The New Richmond City Council conducted their regular meeting April 13. Among the business items:
The council approved the application for a federal COPS grant, that would allow the police department to hire an additional officer who would be assigned as a school resource officer. The grant would help fund the position for three years, then the city and New Richmond School Board would be responsible for covering the officer's salary for the fourth year.
Police Chief Mark Samelstad said the school district hasn't officially weighed in on the idea, but noted that the community wouldn't be required to accept the grant if it's awarded. The council approved the expenditure of $8,000 to complete a feasibility study on a possible industrial park served by rail in New Richmond. The council approved a $125,000 study of its stormwater system to see how pollution can be reduced in the local waterways. Half of the project will be covered by a grant, with the other half picked up by stormwater utility funds. The council approved a 24-hour-per-month consulting contract with Paul Mayer, director of the New Richmond Area Economic Development Corporation. Mayer will assist the city in its economic development efforts. The cost will amount to between $18,000 and $20,000 this year.

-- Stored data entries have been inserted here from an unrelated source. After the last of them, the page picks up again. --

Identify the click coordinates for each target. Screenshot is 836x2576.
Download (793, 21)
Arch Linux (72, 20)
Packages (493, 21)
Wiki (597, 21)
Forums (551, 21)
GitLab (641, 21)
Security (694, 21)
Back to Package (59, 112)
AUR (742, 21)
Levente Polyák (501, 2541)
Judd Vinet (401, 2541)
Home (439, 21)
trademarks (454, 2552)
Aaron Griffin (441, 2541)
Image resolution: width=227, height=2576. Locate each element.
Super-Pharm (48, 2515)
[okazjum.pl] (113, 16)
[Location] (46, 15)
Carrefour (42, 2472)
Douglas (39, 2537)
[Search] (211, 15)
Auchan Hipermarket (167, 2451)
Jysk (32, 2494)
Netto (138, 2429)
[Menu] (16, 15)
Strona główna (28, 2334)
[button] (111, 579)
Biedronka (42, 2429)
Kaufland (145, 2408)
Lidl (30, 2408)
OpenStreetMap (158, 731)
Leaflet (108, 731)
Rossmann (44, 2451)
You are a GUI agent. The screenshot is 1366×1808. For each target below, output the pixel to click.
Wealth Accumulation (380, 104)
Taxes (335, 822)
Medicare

Hansen asked if the job responsibilities of Mayer and Barbian will be clearly defined so that everyone knows what's expected. She said the previous relationship with a second economic development employee turned out poorly due to confusing roles.
Schnitzler said the city doesn't want to be too specific on roles, hoping instead that Barbian and Mayer would work well together to benefit the community in whatever ways available.
"We're all on the same team headed to the same goal," he said. The council approved the first step in the annexation process for land purchased by the city for the future extension of Richmond Way to 140th Street. City Attorney Ron Siler said the court has ruled in favor of Steven and Cristy Wickenhauser in their lawsuit over the value of property purchased by the city. The property value was initially set at $750,000, but the court ruled the value was $2 million instead. Siler said the decision is being appealed. The council approved a new adopt-a-road program in the community.